In this project, we will test and explore our new Cyclical Fate Restriction model, using experimental studies and mathematical modelling to gain insight into how the process might work. A key experiment is to use a complementary technique to look at gene activity in thousands of neural crest cells, looking comprehensively at their cell-profiles so as to study the range of identifiable precursor states in the neural crest. We will then use a sensitive technique to look at such cell-types directly in the embryo. In parallel we will explore the mathematical basis for the three models, developing current models to describe PFR, and applying novel theoretical insights to stem cell biology to investigate the plausibility of both DFR and our novel Cyclical model. We will integrate the two approaches, experimentally investigating biological features relevant to the models, including direct assessment of the direction of change of progenitor cells, and quantitative investigation of the key fate specification signals in the neural crest.
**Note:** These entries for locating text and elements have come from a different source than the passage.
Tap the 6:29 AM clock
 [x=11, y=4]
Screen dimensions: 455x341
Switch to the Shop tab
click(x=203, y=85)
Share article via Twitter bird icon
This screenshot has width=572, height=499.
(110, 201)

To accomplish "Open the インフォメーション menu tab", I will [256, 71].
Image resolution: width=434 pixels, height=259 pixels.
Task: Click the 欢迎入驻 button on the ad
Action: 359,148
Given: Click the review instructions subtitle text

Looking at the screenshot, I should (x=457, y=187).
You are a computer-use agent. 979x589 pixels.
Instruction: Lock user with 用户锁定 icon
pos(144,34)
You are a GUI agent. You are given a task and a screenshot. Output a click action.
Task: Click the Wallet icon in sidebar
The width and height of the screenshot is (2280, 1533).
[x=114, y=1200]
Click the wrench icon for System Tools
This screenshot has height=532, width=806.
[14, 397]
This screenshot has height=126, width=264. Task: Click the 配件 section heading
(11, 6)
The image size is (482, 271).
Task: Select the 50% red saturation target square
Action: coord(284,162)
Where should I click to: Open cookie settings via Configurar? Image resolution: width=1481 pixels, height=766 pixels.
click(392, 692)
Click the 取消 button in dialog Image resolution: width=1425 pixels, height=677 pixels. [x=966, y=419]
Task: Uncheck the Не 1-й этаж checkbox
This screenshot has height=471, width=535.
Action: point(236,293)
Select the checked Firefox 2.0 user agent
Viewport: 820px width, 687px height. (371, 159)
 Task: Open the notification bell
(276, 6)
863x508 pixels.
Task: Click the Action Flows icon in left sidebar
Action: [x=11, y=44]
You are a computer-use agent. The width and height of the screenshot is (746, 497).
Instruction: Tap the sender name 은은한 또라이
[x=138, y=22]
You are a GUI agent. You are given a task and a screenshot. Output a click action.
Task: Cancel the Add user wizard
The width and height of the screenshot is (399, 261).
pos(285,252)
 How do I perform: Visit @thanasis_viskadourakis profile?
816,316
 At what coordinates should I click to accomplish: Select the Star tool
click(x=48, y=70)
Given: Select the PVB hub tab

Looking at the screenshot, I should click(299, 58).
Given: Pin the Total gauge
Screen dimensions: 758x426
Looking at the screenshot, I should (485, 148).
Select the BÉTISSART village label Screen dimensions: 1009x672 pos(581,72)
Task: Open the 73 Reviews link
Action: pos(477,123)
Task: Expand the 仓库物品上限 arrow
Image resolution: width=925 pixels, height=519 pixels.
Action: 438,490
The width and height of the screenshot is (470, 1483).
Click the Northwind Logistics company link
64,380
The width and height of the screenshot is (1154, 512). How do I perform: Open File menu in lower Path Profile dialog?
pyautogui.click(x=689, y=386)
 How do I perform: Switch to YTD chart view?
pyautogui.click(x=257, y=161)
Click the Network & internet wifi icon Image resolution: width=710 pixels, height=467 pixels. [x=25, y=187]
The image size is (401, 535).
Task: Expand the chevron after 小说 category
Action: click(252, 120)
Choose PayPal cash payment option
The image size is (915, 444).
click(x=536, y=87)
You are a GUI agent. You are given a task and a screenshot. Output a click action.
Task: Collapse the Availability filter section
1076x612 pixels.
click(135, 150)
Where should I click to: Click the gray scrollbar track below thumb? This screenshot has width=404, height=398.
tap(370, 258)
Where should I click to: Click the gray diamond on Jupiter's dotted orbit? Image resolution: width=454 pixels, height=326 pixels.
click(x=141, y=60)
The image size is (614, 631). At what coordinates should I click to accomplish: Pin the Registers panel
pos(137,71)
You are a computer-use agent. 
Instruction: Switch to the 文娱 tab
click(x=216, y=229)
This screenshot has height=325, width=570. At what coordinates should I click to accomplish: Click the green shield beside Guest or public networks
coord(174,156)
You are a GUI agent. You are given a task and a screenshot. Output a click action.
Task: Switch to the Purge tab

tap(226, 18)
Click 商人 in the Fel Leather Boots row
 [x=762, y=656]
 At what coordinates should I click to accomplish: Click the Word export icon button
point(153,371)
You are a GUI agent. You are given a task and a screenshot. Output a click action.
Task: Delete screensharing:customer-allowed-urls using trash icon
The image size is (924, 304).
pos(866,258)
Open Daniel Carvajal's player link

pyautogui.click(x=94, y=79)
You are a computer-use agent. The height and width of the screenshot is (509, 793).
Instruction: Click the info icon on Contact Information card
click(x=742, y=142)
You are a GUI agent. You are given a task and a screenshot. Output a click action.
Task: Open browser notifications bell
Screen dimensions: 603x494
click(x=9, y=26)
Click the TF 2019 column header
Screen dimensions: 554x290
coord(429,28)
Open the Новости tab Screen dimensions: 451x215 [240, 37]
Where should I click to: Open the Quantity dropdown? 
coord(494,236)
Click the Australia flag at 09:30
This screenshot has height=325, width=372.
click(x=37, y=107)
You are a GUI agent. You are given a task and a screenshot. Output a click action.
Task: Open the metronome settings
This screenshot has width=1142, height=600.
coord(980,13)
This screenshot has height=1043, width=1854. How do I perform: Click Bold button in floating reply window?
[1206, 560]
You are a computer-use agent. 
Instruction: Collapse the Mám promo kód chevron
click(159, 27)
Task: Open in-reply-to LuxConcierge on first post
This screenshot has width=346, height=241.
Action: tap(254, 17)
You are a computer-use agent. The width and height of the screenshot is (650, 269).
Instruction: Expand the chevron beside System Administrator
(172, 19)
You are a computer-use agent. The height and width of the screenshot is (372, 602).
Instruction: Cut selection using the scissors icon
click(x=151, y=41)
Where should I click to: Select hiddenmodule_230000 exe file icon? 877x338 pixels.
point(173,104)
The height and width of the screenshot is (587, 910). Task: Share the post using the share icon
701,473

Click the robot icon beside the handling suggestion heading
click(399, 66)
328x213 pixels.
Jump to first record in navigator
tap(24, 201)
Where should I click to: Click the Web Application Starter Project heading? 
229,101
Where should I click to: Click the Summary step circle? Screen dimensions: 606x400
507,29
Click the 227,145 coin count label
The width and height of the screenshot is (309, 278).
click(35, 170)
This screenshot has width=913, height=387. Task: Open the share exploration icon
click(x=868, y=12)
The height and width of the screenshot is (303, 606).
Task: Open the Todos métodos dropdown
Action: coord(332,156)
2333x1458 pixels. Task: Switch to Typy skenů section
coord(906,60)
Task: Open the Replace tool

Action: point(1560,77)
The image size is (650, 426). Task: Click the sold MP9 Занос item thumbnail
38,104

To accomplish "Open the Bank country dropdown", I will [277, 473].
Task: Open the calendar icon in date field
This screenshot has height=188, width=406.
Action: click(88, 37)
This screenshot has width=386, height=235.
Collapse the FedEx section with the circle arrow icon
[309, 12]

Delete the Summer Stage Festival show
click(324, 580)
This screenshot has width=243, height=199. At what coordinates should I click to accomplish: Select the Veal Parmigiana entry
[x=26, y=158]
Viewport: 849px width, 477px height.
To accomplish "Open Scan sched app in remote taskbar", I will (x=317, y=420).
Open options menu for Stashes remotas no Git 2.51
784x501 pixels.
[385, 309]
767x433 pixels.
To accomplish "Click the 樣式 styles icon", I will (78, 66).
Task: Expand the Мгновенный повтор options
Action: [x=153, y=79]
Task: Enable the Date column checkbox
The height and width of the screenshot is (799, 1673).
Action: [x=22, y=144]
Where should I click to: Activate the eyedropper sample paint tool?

Together, these studies will test a revolutionary view of neural crest stem cell biology. Understanding these processes has implications well beyond the basic biology we are studying here. In particular, it is important in a medical context, in that this process of stem cells choosing between different cell-types is of fundamental importance to understanding the healthy body and how it goes wrong in ageing and in disease. It thus will shed light on the mechanisms underlying congenital diseases and cancer.
Technical Summary
Despite decades of modern research, a fundamental question remains unresolved: how does a fully multipotent neural crest (stem) cell generate each of the diverse derivatives? Since the end of the last century the neural crest field has been divided into two intellectual camps, one favouring a Direct Fate Restriction mechanism, the other a Progressive Fate Restriction mechanism. Based on an unexpected finding in our analysis of single cell expression profiles, we propose a new, Cyclical Fate Restriction hypothesis, which resolves the conflict and reconciles the two viewpoints. We suggest that intermediate progenitors are more multipotent than previously thought, but also highly dynamic in vivo. Hence, highly multipotent progenitor states exist in a quasi-stable state, but cycling through a 'cloud' of transient cell states biased towards different fates. As a result, snapshot examination of marker expression reveals heterogeneity, while lineage labeling may show high diversity of fates within large cell clones. Our focus in this project is on testing this revolutionary view of neural crest development by using an interdisciplinary approach. Mathematical modelling has been influential in understanding stem cell development, but theory currently neglects Direct and Cyclical Fate Restriction models. Using diverse experimental and modelling approaches, we will develop a comprehensive picture of neural crest cell heterogeneity in vivo, establish a detailed mathematical framework based on Dynamic Systems Theory for interpreting this heterogeneity in the light of all models, and quantitate key fate specification signals experienced by neural crest cells. We will also re-examine the key experimental data underpinning the Progressive Fate Restriction model. Together, these studies will test our revolutionary new hypothesis of this key stem cell, with implications for stem cell biology and its applications reaching well-beyond the basic biology studied here.
Planned Impact
This research will contribute directly to the BBSRC's priority areas, including the strategic priority areas of Data driven biology, Systems approaches to the biosciences and Technology development for bioscience. In the medium to long-term, potential healthcare benefits (including improved diagnosis/personalised treatment) resulting from better understanding of basic biological processes will contribute to Healthy ageing across the lifecourse priority. We note also our continued international collaboration with Dr V. Makeev (Vavilov Institute of General Genetics, Moscow), extending our Royal Society-funded collaboration (ends Feb 2019), so that we also contribute to International Partnerships.
Academic impact
Due to its fundamental nature, the major direct benefits to human health or to the UK economy are longer term. In the shorter term this research will be important to develop new techniques for systems biology of vertebrates, by building in silico developmental models to understand a highly medically-relevant process, fate choice in multipotent stem cells. Our work's broader importance lies principally in its interdisciplinary nature, exploring new mathematical modelling approaches in stem cell development. Thus, the most immediate impact will be via transfer of knowledge to other researchers. The most direct beneficiaries will be academic researchers in development, stem cell biology, pigment cell biology, mathematical biology, biological physics and systems biology.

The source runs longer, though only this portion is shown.